======== RECORDED DATA ========

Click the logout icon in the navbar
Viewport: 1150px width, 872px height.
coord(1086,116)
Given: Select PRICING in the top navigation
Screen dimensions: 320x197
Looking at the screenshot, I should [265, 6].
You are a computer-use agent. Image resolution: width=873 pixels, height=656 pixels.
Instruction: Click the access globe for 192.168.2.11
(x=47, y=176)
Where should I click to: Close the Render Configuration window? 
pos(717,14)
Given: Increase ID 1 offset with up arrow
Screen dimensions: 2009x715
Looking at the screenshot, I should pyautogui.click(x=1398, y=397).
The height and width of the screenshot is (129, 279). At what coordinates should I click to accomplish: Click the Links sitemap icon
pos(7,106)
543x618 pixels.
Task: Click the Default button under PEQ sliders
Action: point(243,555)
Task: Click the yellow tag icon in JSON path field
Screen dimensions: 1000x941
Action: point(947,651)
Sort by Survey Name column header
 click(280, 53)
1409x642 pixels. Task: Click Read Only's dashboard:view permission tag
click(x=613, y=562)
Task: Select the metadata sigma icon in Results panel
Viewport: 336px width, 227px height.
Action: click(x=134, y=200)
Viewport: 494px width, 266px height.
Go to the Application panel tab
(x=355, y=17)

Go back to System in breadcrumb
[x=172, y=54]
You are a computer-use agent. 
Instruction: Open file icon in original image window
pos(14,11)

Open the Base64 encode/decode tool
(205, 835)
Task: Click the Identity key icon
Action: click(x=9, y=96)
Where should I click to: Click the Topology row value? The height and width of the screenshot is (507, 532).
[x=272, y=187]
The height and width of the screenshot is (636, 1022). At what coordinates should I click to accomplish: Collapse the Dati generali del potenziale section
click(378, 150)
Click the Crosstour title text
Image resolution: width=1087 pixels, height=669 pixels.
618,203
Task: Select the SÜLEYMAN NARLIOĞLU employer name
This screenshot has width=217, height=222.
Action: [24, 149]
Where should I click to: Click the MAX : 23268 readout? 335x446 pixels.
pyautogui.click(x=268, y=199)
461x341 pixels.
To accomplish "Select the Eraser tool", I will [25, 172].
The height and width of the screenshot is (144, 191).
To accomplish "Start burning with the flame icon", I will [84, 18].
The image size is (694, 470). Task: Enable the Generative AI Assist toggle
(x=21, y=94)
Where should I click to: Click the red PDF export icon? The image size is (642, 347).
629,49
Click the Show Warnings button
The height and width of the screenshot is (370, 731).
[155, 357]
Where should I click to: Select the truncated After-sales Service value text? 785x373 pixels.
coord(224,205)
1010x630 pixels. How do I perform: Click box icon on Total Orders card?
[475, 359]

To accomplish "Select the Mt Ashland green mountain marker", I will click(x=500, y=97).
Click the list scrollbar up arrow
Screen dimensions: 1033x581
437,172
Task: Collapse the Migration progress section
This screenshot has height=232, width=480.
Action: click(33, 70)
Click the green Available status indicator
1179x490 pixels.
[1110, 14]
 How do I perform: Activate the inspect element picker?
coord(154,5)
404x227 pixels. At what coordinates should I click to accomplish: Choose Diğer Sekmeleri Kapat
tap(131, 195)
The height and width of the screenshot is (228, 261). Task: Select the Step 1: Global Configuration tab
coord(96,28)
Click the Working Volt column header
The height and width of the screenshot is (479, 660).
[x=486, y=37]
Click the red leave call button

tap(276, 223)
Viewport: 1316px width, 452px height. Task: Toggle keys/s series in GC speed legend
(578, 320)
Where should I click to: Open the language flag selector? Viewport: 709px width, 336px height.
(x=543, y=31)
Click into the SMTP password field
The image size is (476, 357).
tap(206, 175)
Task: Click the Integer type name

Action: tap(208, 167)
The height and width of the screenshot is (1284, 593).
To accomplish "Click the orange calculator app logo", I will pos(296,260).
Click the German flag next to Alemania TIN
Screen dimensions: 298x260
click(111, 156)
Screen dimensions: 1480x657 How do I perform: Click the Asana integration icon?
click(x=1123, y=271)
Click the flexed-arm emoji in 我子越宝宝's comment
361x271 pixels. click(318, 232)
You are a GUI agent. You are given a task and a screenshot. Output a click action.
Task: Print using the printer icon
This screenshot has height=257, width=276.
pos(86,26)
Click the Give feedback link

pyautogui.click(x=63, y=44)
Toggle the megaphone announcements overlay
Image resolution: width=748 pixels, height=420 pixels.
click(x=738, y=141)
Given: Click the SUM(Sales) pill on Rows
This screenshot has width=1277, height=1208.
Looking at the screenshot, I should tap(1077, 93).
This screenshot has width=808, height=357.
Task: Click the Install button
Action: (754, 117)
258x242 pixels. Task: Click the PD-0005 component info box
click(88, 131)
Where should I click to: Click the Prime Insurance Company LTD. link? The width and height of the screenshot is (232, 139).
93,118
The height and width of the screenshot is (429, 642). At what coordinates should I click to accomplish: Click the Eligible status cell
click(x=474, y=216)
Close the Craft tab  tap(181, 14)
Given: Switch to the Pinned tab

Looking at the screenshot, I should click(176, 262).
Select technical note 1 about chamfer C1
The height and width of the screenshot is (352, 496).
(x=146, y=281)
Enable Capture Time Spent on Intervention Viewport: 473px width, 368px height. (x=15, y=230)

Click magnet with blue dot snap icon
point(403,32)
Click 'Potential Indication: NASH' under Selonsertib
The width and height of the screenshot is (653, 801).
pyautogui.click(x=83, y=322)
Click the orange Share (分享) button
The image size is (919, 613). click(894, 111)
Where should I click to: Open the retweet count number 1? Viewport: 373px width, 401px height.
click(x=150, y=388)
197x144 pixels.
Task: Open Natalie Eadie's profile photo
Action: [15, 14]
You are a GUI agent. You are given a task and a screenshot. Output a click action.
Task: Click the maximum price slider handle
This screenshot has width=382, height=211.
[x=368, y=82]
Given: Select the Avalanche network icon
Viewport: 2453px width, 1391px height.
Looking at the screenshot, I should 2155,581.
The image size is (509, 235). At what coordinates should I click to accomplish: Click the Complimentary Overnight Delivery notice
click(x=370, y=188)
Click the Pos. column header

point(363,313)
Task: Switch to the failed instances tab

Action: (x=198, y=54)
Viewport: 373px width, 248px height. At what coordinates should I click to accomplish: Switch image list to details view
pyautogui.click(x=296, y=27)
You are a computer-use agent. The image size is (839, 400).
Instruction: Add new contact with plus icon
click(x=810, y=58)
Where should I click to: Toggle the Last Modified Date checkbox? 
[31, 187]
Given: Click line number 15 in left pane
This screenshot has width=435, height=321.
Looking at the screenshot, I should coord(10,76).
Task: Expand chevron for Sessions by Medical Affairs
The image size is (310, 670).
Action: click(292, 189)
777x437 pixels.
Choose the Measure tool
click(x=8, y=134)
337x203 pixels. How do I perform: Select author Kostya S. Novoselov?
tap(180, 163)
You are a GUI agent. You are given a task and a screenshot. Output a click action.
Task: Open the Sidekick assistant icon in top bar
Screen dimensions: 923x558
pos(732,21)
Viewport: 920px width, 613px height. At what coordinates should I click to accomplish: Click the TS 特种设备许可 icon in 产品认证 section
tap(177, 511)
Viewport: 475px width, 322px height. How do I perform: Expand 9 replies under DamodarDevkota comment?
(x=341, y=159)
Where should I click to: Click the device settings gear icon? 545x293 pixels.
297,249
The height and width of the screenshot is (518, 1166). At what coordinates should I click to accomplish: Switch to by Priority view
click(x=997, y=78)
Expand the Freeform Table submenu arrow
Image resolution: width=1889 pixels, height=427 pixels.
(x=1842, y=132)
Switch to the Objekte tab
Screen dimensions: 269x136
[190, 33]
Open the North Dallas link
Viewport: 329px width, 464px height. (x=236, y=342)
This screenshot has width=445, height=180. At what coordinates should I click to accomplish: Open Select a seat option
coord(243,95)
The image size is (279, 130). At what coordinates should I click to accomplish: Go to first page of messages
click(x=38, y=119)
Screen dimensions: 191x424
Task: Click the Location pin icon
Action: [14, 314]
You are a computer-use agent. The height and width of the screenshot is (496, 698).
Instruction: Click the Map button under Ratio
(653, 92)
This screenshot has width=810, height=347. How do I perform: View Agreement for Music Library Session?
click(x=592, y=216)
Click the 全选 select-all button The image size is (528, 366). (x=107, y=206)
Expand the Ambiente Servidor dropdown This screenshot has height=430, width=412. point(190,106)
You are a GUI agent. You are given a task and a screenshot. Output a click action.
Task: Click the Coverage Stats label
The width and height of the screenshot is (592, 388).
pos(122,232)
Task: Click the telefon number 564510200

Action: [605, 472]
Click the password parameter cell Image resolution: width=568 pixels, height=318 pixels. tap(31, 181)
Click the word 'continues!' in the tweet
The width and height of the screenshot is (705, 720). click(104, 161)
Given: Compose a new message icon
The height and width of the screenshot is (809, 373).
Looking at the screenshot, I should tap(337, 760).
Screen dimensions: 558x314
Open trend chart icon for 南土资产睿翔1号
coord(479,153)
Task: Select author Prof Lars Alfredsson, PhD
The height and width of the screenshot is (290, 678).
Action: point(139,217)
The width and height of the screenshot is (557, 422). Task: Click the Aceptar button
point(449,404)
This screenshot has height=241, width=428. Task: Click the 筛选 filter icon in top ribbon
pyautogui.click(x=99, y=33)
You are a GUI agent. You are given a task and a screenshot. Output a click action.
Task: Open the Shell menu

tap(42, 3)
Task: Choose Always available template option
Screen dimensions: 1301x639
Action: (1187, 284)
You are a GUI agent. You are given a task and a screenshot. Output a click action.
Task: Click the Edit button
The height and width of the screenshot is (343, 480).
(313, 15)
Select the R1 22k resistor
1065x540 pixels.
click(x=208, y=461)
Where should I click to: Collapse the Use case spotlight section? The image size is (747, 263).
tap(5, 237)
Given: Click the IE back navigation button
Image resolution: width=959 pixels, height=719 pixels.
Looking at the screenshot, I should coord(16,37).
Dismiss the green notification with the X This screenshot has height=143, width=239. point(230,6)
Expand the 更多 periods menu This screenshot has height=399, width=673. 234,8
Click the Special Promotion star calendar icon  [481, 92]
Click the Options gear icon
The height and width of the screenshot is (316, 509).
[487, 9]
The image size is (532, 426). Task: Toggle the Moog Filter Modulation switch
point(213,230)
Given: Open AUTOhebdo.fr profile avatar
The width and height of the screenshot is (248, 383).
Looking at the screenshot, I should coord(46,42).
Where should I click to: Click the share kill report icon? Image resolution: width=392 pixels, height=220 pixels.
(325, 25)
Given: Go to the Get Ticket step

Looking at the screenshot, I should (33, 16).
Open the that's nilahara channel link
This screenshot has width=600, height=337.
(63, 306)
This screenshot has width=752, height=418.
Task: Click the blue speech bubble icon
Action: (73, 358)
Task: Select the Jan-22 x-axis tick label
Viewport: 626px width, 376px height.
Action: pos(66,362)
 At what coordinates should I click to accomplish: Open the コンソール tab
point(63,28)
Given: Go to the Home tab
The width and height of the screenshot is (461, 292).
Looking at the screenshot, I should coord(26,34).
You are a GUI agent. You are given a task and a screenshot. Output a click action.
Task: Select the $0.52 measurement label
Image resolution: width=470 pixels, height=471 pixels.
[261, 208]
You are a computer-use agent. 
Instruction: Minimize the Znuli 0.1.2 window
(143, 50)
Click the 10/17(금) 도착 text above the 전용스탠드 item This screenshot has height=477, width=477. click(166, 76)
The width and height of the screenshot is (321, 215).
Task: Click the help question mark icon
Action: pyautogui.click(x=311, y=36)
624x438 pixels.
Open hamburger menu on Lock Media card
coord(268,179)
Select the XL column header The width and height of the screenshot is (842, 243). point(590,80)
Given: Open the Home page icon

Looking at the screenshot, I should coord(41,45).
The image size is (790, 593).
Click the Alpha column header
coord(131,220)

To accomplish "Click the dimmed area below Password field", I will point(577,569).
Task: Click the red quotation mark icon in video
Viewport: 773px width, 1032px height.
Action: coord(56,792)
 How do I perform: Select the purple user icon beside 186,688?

========

• _THE PROBLEM_
Send back an exact copy of only the lines from the line with "Close the Craft" up to and including the line with "Given: Select the Avalanche network icon" in the data above.

• _TASK RESULT_
Close the Craft tab  tap(181, 14)
Given: Switch to the Pinned tab

Looking at the screenshot, I should click(176, 262).
Select technical note 1 about chamfer C1
The height and width of the screenshot is (352, 496).
(x=146, y=281)
Enable Capture Time Spent on Intervention Viewport: 473px width, 368px height. (x=15, y=230)

Click magnet with blue dot snap icon
point(403,32)
Click 'Potential Indication: NASH' under Selonsertib
The width and height of the screenshot is (653, 801).
pyautogui.click(x=83, y=322)
Click the orange Share (分享) button
The image size is (919, 613). click(894, 111)
Where should I click to: Open the retweet count number 1? Viewport: 373px width, 401px height.
click(x=150, y=388)
197x144 pixels.
Task: Open Natalie Eadie's profile photo
Action: [15, 14]
You are a GUI agent. You are given a task and a screenshot. Output a click action.
Task: Click the maximum price slider handle
This screenshot has width=382, height=211.
[x=368, y=82]
Given: Select the Avalanche network icon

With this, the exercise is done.